Mardi, les combattants du M23 étaient postés devant le gouvernorat, a constaté l’AFP. Selon des habitants, ils sont disciplinés mais demandent aux civils de leur montrer leurs épaules nues, traquant d’éventuelles marques de sangle de fusil laissées sur la peau.
Dans le centre-ville, les rues sont jonchées d’uniformes, de bottes et de gilets pare-balle abandonnés par les forces de Kinshasa, décrit une source humanitaire sous couvert de l’anonymat.
Cloîtrés chez eux lundi, certains sous le “déluge de feu” des combats, notamment dans le centre-ville, les habitants ont timidement réarpenté les rues de la ville mardi entre miliciens du M23 triomphants et soldats congolais en débandade, ont constaté des journalistes de l’AFP.
– Viols, pillages et pénuries –
De nombreux cadavres de soldats ou de civils gisaient dans les rues, où des habitants pressaient le pas vers les entrepôts de denrées alimentaires et produits de première nécessité, alors que l’eau et l’électricité sont coupées dans toute la ville.
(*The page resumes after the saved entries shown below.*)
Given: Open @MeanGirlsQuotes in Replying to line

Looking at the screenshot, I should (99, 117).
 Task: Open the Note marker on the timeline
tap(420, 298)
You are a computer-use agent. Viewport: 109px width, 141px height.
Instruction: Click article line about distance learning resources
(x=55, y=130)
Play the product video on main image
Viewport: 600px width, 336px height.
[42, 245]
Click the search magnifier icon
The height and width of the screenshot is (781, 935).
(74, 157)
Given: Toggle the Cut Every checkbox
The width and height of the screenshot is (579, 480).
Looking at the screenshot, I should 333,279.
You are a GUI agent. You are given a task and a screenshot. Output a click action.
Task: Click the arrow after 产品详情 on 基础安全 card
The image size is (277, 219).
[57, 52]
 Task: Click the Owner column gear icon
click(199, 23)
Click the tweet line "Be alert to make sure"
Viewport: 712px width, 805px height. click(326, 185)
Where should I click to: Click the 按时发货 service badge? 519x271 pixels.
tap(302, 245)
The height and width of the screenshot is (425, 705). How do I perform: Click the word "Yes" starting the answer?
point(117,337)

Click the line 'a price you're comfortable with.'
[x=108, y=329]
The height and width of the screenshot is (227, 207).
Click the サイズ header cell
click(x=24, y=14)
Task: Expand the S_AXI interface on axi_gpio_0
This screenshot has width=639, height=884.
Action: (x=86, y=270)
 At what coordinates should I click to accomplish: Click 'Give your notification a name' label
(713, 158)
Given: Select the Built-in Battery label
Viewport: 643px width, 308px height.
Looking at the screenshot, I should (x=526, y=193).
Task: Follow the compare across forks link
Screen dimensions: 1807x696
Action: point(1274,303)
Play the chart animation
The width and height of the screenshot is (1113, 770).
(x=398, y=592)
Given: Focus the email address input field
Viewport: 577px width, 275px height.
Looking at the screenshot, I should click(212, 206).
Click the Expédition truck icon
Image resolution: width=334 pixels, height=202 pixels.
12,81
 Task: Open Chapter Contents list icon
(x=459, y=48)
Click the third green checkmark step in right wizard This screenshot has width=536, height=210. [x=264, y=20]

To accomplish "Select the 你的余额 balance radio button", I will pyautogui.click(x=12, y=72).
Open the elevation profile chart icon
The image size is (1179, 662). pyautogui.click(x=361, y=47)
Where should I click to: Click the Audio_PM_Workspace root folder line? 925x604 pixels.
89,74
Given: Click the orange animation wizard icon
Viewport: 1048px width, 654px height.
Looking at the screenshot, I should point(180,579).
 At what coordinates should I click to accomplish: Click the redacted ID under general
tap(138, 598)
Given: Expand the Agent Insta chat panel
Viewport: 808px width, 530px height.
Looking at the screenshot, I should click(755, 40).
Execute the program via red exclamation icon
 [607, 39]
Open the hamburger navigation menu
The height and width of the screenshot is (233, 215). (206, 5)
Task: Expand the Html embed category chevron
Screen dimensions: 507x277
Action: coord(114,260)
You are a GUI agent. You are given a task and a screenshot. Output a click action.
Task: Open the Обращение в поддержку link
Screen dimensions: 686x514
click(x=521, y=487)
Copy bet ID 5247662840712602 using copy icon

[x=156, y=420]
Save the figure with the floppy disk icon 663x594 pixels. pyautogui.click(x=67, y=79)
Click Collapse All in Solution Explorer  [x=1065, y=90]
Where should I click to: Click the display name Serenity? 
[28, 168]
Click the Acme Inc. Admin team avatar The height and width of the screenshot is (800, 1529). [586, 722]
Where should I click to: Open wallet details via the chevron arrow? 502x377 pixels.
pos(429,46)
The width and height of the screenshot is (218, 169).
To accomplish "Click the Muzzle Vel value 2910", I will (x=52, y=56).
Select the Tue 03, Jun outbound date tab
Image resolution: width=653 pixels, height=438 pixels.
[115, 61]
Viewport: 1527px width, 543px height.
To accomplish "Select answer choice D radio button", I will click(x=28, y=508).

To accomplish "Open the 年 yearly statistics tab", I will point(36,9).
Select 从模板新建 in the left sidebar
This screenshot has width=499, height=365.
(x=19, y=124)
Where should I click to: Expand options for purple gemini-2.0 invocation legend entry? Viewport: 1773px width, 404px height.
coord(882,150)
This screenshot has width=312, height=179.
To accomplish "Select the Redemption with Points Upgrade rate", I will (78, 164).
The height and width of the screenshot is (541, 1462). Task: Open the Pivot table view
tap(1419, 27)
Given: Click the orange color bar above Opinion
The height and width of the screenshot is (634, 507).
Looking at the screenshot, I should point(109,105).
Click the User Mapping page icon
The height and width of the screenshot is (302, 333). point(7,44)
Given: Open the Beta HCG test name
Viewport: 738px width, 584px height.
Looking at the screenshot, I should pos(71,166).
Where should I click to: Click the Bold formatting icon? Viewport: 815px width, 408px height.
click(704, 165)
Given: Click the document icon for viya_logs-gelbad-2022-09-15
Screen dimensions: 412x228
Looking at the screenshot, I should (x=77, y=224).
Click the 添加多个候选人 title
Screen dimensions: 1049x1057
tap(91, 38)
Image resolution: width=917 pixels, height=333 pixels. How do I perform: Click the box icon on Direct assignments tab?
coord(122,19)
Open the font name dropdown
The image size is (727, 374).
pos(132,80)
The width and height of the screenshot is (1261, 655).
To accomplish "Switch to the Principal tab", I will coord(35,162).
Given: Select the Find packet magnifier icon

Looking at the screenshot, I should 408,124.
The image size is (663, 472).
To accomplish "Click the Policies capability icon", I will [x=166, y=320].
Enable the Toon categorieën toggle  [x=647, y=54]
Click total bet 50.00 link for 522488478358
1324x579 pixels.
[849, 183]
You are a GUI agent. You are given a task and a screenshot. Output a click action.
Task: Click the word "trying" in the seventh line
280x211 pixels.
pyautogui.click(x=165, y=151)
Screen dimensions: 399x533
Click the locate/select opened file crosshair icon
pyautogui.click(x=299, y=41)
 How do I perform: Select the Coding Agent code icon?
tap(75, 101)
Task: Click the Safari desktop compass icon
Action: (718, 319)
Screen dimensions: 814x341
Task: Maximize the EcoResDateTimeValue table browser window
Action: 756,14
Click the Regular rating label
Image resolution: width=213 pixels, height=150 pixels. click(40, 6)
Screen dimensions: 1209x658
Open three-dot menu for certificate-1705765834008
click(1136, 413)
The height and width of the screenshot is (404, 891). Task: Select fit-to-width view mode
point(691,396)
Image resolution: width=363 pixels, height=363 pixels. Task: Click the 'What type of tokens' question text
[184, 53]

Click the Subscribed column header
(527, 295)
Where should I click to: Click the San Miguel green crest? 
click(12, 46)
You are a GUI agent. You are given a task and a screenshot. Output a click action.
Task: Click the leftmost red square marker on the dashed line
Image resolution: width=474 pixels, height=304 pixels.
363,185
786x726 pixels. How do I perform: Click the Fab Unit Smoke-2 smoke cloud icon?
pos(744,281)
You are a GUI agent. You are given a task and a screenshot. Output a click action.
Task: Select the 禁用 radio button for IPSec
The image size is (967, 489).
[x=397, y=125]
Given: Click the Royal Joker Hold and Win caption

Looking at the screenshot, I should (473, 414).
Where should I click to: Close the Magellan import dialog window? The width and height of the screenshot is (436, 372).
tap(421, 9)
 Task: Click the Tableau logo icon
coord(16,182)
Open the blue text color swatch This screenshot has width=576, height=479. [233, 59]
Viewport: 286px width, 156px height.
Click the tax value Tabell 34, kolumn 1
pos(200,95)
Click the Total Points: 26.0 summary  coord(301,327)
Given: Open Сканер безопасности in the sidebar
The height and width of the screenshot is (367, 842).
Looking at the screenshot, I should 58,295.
Viols, pillages, pénuries alimentaire, risque de dissémination du virus Ebola, du choléra ou de la rougeole… les combats ont bien d’autres conséquences dévastatrices à Goma et dans ses environs, ont souligné l’ONU et le Comité international de la Croix-Rouge (CICR).
Lundi, plusieurs hôpitaux de Goma avaient fait état d’au moins 17 morts et 367 blessées dans les combats au cours des deux jours précédents.
Plusieurs affrontements ont été signalés le long de la frontière lundi, notamment dans les environs de Gisenyi – au Rwanda – où 5 civils ont été tués et 25 personnes grièvement blessées, a indiqué l’armée rwandaise, sans fournir d’éclaircissements sur les circonstances.
L’armée sud-africaine a elle annoncé la mort de quatre soldats supplémentaires dans les combats dans l’est de la RDC, portant à 17 les membres de la force régionale d’Afrique australe (SAMIRDC) et de la mission onusienne (Monusco) tués ces derniers jours dans des combats contre le M23.
La Commission européenne a annoncé mardi une aide humanitaire d’urgence de 60 millions d’euros en faveur des populations déplacées en RDC.
L’Allemagne a elle mis mardi sur pause des discussions avec Kigali sur son aide au développement, exigeant du pays africain et de ses alliés du M23 qu’ils retirent leurs forces de l’est de la RDC.
Le président congolais Félix Tshisekedi ne s’est pas exprimé depuis le début de la crise. Son gouvernement a assuré lundi vouloir “éviter le carnage”.
Dans l’est de la RDC, riche en ressources naturelles, les conflits et les rébellions s’enchaînent depuis plus de trente ans. Goma avait été brièvement occupée fin 2012 par le M23, né cette année-là et vaincu militairement l’année suivante.